## Set task
Rename "GUI agent" to "interface agent" throughout the lines below, and leave everything else unchanged.

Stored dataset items
# # # # # # #
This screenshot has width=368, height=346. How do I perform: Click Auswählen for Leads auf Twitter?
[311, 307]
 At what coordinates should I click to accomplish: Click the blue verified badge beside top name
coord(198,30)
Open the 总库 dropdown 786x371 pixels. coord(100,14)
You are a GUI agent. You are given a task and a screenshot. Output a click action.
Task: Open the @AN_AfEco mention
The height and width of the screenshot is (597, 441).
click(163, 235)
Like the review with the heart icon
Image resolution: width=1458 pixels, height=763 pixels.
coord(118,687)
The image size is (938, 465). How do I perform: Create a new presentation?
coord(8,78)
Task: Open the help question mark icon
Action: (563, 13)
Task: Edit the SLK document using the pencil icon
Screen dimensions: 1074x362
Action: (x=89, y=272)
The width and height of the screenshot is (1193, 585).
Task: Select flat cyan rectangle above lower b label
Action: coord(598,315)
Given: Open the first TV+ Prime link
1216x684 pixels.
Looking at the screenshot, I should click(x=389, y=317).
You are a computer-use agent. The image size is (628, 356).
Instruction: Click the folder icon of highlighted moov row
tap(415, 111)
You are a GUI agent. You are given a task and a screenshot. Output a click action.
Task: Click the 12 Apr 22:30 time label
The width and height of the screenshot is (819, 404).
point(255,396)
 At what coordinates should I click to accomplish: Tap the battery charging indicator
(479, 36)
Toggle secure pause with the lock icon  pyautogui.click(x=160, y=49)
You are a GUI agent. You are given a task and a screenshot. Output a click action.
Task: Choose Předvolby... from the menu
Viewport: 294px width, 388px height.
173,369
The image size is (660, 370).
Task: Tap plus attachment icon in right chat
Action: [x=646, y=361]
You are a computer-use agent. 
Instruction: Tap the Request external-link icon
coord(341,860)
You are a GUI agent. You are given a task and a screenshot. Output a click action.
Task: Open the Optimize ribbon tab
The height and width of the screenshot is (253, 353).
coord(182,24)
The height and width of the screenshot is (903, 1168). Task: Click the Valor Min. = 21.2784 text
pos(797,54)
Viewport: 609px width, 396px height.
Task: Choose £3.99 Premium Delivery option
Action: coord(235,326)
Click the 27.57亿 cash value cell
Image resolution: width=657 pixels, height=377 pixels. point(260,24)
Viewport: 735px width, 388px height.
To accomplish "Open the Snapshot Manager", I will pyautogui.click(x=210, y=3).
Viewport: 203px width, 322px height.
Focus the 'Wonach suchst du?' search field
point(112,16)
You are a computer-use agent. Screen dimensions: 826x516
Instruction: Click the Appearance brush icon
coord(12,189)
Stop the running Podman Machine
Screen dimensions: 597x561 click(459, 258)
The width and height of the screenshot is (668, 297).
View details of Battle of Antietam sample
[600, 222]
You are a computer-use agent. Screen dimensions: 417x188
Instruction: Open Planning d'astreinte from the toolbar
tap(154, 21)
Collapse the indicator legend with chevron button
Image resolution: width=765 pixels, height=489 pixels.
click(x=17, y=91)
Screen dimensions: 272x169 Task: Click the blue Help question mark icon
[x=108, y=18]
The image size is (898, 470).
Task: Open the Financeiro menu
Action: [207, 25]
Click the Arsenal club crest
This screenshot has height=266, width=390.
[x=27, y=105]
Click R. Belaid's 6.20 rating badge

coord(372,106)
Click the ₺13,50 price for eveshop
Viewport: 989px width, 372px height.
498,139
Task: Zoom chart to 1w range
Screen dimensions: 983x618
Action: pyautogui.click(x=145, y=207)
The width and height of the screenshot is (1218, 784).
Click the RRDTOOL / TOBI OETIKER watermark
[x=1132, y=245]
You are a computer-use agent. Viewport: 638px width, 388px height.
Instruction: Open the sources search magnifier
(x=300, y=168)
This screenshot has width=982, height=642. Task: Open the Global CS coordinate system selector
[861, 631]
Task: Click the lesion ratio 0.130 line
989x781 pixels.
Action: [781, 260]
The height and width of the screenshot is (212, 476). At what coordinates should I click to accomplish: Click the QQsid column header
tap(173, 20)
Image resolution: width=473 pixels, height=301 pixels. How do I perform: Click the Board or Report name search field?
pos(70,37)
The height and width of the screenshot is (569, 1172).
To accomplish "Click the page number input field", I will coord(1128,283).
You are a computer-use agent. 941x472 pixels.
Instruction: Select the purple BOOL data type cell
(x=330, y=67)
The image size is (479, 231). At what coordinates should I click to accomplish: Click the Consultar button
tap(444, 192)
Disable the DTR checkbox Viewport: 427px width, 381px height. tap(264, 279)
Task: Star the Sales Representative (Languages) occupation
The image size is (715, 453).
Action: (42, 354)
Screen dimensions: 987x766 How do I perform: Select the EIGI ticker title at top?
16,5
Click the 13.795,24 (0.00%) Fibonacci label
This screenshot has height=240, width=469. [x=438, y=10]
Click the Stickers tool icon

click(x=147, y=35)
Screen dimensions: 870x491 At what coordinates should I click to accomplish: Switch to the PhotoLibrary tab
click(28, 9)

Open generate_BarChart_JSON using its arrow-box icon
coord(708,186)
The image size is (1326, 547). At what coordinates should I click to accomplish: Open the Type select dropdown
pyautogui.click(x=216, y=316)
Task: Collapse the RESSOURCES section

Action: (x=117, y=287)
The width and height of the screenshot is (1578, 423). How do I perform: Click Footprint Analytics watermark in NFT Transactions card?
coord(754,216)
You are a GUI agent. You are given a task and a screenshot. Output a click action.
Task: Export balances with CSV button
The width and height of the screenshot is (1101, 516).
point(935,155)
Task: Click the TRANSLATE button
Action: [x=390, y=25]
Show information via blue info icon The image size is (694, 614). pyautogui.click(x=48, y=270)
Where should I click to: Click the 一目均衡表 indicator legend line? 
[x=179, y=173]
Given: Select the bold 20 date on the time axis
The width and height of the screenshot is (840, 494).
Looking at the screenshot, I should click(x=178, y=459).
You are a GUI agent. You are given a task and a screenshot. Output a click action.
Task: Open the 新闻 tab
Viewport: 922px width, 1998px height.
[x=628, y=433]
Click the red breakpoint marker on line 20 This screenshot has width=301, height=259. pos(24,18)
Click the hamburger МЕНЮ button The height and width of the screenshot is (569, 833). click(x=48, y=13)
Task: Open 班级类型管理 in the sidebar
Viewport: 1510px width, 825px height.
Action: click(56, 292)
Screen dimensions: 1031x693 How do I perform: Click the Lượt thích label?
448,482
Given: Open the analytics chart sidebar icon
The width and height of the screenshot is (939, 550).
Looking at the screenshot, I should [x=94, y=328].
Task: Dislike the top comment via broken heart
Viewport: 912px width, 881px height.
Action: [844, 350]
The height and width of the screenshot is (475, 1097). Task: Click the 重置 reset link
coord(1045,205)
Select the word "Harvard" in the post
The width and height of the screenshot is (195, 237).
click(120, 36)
# # # # # # #
## In response
This screenshot has width=368, height=346. How do I perform: Click Auswählen for Leads auf Twitter?
[311, 307]
 At what coordinates should I click to accomplish: Click the blue verified badge beside top name
coord(198,30)
Open the 总库 dropdown 786x371 pixels. coord(100,14)
You are a interface agent. You are given a task and a screenshot. Output a click action.
Task: Open the @AN_AfEco mention
The height and width of the screenshot is (597, 441).
click(163, 235)
Like the review with the heart icon
Image resolution: width=1458 pixels, height=763 pixels.
coord(118,687)
The image size is (938, 465). How do I perform: Create a new presentation?
coord(8,78)
Task: Open the help question mark icon
Action: (563, 13)
Task: Edit the SLK document using the pencil icon
Screen dimensions: 1074x362
Action: (x=89, y=272)
The width and height of the screenshot is (1193, 585).
Task: Select flat cyan rectangle above lower b label
Action: coord(598,315)
Given: Open the first TV+ Prime link
1216x684 pixels.
Looking at the screenshot, I should click(x=389, y=317).
You are a computer-use agent. The image size is (628, 356).
Instruction: Click the folder icon of highlighted moov row
tap(415, 111)
You are a interface agent. You are given a task and a screenshot. Output a click action.
Task: Click the 12 Apr 22:30 time label
The width and height of the screenshot is (819, 404).
point(255,396)
 At what coordinates should I click to accomplish: Tap the battery charging indicator
(479, 36)
Toggle secure pause with the lock icon  pyautogui.click(x=160, y=49)
You are a interface agent. You are given a task and a screenshot. Output a click action.
Task: Choose Předvolby... from the menu
Viewport: 294px width, 388px height.
173,369
The image size is (660, 370).
Task: Tap plus attachment icon in right chat
Action: [x=646, y=361]
You are a computer-use agent. 
Instruction: Tap the Request external-link icon
coord(341,860)
You are a interface agent. You are given a task and a screenshot. Output a click action.
Task: Open the Optimize ribbon tab
The height and width of the screenshot is (253, 353).
coord(182,24)
The height and width of the screenshot is (903, 1168). Task: Click the Valor Min. = 21.2784 text
pos(797,54)
Viewport: 609px width, 396px height.
Task: Choose £3.99 Premium Delivery option
Action: coord(235,326)
Click the 27.57亿 cash value cell
Image resolution: width=657 pixels, height=377 pixels. point(260,24)
Viewport: 735px width, 388px height.
To accomplish "Open the Snapshot Manager", I will pyautogui.click(x=210, y=3).
Viewport: 203px width, 322px height.
Focus the 'Wonach suchst du?' search field
point(112,16)
You are a computer-use agent. Screen dimensions: 826x516
Instruction: Click the Appearance brush icon
coord(12,189)
Stop the running Podman Machine
Screen dimensions: 597x561 click(459, 258)
The width and height of the screenshot is (668, 297).
View details of Battle of Antietam sample
[600, 222]
You are a computer-use agent. Screen dimensions: 417x188
Instruction: Open Planning d'astreinte from the toolbar
tap(154, 21)
Collapse the indicator legend with chevron button
Image resolution: width=765 pixels, height=489 pixels.
click(x=17, y=91)
Screen dimensions: 272x169 Task: Click the blue Help question mark icon
[x=108, y=18]
The image size is (898, 470).
Task: Open the Financeiro menu
Action: [207, 25]
Click the Arsenal club crest
This screenshot has height=266, width=390.
[x=27, y=105]
Click R. Belaid's 6.20 rating badge

coord(372,106)
Click the ₺13,50 price for eveshop
Viewport: 989px width, 372px height.
498,139
Task: Zoom chart to 1w range
Screen dimensions: 983x618
Action: pyautogui.click(x=145, y=207)
The width and height of the screenshot is (1218, 784).
Click the RRDTOOL / TOBI OETIKER watermark
[x=1132, y=245]
You are a computer-use agent. Viewport: 638px width, 388px height.
Instruction: Open the sources search magnifier
(x=300, y=168)
This screenshot has width=982, height=642. Task: Open the Global CS coordinate system selector
[861, 631]
Task: Click the lesion ratio 0.130 line
989x781 pixels.
Action: [781, 260]
The height and width of the screenshot is (212, 476). At what coordinates should I click to accomplish: Click the QQsid column header
tap(173, 20)
Image resolution: width=473 pixels, height=301 pixels. How do I perform: Click the Board or Report name search field?
pos(70,37)
The height and width of the screenshot is (569, 1172).
To accomplish "Click the page number input field", I will coord(1128,283).
You are a computer-use agent. 941x472 pixels.
Instruction: Select the purple BOOL data type cell
(x=330, y=67)
The image size is (479, 231). At what coordinates should I click to accomplish: Click the Consultar button
tap(444, 192)
Disable the DTR checkbox Viewport: 427px width, 381px height. tap(264, 279)
Task: Star the Sales Representative (Languages) occupation
The image size is (715, 453).
Action: (42, 354)
Screen dimensions: 987x766 How do I perform: Select the EIGI ticker title at top?
16,5
Click the 13.795,24 (0.00%) Fibonacci label
This screenshot has height=240, width=469. [x=438, y=10]
Click the Stickers tool icon

click(x=147, y=35)
Screen dimensions: 870x491 At what coordinates should I click to accomplish: Switch to the PhotoLibrary tab
click(28, 9)

Open generate_BarChart_JSON using its arrow-box icon
coord(708,186)
The image size is (1326, 547). At what coordinates should I click to accomplish: Open the Type select dropdown
pyautogui.click(x=216, y=316)
Task: Collapse the RESSOURCES section

Action: (x=117, y=287)
The width and height of the screenshot is (1578, 423). How do I perform: Click Footprint Analytics watermark in NFT Transactions card?
coord(754,216)
You are a interface agent. You are given a task and a screenshot. Output a click action.
Task: Export balances with CSV button
The width and height of the screenshot is (1101, 516).
point(935,155)
Task: Click the TRANSLATE button
Action: [x=390, y=25]
Show information via blue info icon The image size is (694, 614). pyautogui.click(x=48, y=270)
Where should I click to: Click the 一目均衡表 indicator legend line? 
[x=179, y=173]
Given: Select the bold 20 date on the time axis
The width and height of the screenshot is (840, 494).
Looking at the screenshot, I should click(x=178, y=459).
You are a interface agent. You are given a task and a screenshot. Output a click action.
Task: Open the 新闻 tab
Viewport: 922px width, 1998px height.
[x=628, y=433]
Click the red breakpoint marker on line 20 This screenshot has width=301, height=259. pos(24,18)
Click the hamburger МЕНЮ button The height and width of the screenshot is (569, 833). click(x=48, y=13)
Task: Open 班级类型管理 in the sidebar
Viewport: 1510px width, 825px height.
Action: click(56, 292)
Screen dimensions: 1031x693 How do I perform: Click the Lượt thích label?
448,482
Given: Open the analytics chart sidebar icon
The width and height of the screenshot is (939, 550).
Looking at the screenshot, I should [x=94, y=328].
Task: Dislike the top comment via broken heart
Viewport: 912px width, 881px height.
Action: [844, 350]
The height and width of the screenshot is (475, 1097). Task: Click the 重置 reset link
coord(1045,205)
Select the word "Harvard" in the post
The width and height of the screenshot is (195, 237).
click(120, 36)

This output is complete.